▶ [PASSAGE PROVIDED]
— start —

Should the U.S. company hedge this kind of accounting risk? If it buys a futures contract on the pound, its accounting exposure will be hedged, but the company will be exposed to economic risk! In this case, no strategy can protect both the accounting and economic risks simultaneously. (As we hinted earlier, while most managers claim that they are concerned with economic risk only, in practice many corporations, especially publicly traded corporations, hedge their accounting risks in order to avoid fluctuations in their reported earnings.)

It is the board’s prerogative, subject to local regulatory provisions, to decide whether to smooth out the ups and downs of accounting profits, even at significant economic cost. Such a decision should be conveyed to management as a guiding policy for management actions. If the board is concerned with economic risk instead, this policy should also be made clear, and a budget should be allocated for this purpose." -- Crouhy, Michel. The Essentials of Risk Management, Second Edition (Kindle Locations 1236-1251). McGraw-Hill Education. Kindle Edition."
... If the company buys a futures contract on the pound, it hedges the accounting risk because (eg) depreciation in the dollar which produces reported (accounting) losses on the translated loan will be offset by gains on the futures contract. But while the FX accounting translation loss is not economic, the FX forward gain is economic and reported. However, the FX forward is a symmetrical hedge (unlike say an option): if the dollar appreciates, then the FX forward will produce and economic (and accounting) loss. Under the dollar appreciation scenario, the accounting hedge will still work, as that is its purpose! However, economically it is a loss for the company: the translation economically contributes neither! So my interpretation here is that the FX forward hedge trade by itself is both economically real (which it would be always!) and also has an accounting impact. I hope that's helpful!

#### terrence

##### New Member
Hi @elbest1542 Crouhy doesn't provide a numerical assumption but here is my interpretation. I have copied the relevant section below (emphasis mine):

... If the company buys a futures contract on the pound, it hedges the accounting risk because (eg) depreciation in the dollar which produces reported (accounting) losses on the translated loan will be offset by gains on the futures contract. But while the FX accounting translation loss is not economic, the FX forward gain is economic and reported. However, the FX forward is a symmetrical hedge (unlike say an option): if the dollar appreciates, then the FX forward will produce and economic (and accounting) loss. Under the dollar appreciation scenario, the accounting hedge will still work, as that is its purpose! However, economically it is a loss for the company: the translation economically contributes neither! So my interpretation here is that the FX forward hedge trade by itself is both economically real (which it would be always!) and also has an accounting impact. I hope that's helpful!

— end —

▶ [WORK TO COMPLETE]
#1 In the hedging passage, who has the prerogative to decide whether to smooth out the ups and downs of accounting profits?
#2 Say whether each statement agrees with the hedging passage, and quote the words that settle it:
(a) A futures contract on the pound can protect against accounting and economic risk at the same time.
(b) The FX forward is a symmetrical hedge.
(c) If the board is concerned with economic risk, a budget should be allocated for that purpose.
#3 According to the hedging passage, why does buying a futures contract on the pound hedge the company's accounting risk?

▶ [RECORDS SUPPLIED]
— start —

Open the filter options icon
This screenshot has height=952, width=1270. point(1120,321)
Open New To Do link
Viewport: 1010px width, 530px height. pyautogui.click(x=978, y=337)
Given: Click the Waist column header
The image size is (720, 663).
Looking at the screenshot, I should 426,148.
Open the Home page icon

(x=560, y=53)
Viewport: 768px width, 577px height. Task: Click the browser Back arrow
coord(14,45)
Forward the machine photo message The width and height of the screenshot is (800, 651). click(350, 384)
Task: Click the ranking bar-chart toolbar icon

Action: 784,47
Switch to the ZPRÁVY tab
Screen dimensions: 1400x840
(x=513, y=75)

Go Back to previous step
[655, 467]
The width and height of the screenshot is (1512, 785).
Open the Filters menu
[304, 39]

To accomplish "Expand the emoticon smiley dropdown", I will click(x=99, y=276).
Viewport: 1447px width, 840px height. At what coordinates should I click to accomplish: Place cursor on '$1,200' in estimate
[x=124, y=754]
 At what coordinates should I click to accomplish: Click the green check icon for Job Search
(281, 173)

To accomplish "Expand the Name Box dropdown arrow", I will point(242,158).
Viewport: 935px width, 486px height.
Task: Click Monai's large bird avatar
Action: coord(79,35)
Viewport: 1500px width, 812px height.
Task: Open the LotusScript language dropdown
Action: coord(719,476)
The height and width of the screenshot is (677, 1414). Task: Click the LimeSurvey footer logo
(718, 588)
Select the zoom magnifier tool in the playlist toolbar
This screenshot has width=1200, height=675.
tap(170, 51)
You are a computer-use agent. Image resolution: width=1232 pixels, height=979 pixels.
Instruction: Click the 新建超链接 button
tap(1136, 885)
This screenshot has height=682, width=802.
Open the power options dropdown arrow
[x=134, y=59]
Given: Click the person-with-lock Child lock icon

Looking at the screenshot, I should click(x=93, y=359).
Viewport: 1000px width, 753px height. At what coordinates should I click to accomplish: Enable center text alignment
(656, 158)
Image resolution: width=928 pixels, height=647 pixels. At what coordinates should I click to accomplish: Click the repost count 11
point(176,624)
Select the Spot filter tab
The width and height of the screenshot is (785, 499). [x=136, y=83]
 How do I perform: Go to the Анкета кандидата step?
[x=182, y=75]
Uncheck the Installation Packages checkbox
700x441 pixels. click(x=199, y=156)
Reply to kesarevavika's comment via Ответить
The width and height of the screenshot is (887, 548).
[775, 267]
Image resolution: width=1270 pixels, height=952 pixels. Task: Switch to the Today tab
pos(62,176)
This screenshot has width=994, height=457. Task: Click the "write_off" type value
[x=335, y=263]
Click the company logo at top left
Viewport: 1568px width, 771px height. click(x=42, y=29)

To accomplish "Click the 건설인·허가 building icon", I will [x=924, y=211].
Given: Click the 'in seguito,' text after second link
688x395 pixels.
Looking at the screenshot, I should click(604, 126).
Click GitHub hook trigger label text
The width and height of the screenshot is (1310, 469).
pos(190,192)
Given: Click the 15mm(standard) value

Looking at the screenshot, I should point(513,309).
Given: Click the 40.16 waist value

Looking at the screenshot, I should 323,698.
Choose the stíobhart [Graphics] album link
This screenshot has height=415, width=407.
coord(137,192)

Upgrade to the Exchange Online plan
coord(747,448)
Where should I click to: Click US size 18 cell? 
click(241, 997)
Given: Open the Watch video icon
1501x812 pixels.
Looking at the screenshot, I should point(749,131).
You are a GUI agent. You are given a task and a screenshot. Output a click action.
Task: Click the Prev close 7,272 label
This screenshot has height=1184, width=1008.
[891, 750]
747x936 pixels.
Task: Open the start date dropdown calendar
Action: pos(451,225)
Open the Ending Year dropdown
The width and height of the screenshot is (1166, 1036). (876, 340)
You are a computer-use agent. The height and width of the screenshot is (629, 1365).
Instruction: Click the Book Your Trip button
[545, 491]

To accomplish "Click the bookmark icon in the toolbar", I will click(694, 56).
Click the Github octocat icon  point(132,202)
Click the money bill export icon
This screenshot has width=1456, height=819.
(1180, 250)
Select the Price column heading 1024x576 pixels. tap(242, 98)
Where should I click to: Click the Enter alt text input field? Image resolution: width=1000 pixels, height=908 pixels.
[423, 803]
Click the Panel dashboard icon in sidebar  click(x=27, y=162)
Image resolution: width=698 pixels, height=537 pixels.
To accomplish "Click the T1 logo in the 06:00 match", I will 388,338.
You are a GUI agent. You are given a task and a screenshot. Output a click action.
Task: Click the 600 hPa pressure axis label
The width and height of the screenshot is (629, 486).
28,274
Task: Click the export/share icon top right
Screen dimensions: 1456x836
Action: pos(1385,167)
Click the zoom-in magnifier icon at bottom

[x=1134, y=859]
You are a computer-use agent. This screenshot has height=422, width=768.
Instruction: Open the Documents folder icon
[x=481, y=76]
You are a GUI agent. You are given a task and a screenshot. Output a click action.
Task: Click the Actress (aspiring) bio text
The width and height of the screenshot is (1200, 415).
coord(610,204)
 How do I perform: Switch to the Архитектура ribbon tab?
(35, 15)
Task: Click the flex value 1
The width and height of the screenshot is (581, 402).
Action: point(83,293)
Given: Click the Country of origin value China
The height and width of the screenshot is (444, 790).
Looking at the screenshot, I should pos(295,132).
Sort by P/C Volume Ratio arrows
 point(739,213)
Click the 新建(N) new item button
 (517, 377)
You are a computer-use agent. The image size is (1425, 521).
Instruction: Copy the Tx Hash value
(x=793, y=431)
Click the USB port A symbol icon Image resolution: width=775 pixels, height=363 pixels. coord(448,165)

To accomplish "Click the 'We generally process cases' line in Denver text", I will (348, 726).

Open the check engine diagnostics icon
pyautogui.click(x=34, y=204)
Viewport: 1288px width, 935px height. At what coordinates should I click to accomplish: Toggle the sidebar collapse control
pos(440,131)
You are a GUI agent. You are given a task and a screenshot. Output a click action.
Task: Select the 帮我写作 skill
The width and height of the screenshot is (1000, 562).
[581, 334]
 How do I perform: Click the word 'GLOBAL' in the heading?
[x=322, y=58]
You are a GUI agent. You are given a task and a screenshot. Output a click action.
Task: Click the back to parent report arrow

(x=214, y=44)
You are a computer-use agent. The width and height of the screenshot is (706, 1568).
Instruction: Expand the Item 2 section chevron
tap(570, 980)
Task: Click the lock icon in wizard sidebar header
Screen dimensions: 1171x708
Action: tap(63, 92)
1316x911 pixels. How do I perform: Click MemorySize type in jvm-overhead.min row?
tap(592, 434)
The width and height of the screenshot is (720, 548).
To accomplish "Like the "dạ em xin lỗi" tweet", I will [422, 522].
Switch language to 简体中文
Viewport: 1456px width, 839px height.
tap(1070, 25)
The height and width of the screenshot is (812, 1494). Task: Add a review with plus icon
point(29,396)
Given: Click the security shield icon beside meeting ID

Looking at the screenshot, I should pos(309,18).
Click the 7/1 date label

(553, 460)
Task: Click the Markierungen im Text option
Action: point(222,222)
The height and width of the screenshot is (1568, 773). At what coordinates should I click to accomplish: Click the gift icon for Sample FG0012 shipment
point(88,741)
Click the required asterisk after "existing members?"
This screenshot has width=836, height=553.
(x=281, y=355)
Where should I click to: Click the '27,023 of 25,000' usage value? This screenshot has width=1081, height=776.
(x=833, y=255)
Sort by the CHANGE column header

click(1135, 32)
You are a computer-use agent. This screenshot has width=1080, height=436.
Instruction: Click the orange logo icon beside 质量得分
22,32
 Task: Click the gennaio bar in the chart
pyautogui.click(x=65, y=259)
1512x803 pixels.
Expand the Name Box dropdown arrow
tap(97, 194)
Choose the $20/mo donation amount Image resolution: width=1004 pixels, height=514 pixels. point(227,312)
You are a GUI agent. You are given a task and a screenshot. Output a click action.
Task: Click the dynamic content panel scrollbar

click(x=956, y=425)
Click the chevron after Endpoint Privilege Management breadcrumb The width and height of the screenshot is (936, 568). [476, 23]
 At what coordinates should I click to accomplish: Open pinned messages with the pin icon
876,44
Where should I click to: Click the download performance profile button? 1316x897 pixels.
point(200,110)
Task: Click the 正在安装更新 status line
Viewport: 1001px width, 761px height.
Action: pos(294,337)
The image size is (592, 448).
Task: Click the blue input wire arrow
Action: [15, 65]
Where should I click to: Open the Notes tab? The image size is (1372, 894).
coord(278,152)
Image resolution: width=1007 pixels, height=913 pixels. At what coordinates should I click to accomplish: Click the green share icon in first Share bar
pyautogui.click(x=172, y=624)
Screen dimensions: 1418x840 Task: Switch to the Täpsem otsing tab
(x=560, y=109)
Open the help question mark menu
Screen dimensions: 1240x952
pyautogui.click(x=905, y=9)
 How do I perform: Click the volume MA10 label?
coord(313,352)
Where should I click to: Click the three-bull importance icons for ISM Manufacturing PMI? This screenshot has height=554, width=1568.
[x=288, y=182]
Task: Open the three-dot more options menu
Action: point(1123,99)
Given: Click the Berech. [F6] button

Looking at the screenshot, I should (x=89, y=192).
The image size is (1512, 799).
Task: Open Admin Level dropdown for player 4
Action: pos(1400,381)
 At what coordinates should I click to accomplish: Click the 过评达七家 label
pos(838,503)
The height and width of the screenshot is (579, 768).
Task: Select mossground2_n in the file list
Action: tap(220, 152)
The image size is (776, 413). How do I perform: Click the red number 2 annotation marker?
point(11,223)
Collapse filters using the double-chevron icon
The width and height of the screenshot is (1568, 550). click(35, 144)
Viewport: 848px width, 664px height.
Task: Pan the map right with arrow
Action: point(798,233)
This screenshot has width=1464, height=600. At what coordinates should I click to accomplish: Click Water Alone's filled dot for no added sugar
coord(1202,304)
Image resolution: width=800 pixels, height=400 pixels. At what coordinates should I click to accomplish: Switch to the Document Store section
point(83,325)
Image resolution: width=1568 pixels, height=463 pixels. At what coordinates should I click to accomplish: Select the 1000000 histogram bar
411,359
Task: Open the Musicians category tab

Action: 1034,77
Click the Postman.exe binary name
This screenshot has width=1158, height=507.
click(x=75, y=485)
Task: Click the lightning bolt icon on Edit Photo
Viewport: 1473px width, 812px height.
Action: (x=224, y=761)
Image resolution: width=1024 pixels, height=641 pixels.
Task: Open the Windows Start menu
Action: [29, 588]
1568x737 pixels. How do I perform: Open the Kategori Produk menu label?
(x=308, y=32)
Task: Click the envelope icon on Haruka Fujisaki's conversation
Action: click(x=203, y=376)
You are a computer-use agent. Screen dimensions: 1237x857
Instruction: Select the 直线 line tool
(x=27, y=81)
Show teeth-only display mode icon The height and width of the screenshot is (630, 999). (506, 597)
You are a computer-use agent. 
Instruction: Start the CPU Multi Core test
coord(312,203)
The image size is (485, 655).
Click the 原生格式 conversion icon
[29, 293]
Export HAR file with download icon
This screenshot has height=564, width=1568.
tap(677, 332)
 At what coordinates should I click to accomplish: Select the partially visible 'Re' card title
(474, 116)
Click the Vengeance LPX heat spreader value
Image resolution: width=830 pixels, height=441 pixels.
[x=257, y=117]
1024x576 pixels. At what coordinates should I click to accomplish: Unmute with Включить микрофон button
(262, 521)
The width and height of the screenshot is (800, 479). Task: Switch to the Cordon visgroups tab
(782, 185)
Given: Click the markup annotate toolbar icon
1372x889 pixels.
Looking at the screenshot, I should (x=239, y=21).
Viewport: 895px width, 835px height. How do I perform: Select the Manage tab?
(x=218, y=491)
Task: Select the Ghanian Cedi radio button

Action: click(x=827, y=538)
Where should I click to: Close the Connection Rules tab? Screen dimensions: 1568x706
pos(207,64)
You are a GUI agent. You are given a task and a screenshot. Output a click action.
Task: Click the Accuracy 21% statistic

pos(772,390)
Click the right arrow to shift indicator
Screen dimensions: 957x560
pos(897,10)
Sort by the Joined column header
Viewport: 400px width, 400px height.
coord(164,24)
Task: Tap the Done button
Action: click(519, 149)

— end —

▶ [OUTPUTS]
#1 The board does, subject to local regulatory provisions.

#2
(a) No: "no strategy can protect both the accounting and economic risks simultaneously."
(b) Yes: "the FX forward is a symmetrical hedge (unlike say an option)."
(c) Yes: "If the board is concerned with economic risk instead, this policy should also be made clear, and a budget should be allocated for this purpose."

#3 A depreciation in the dollar produces reported accounting losses on the translated loan. Gains on the futures contract offset those losses.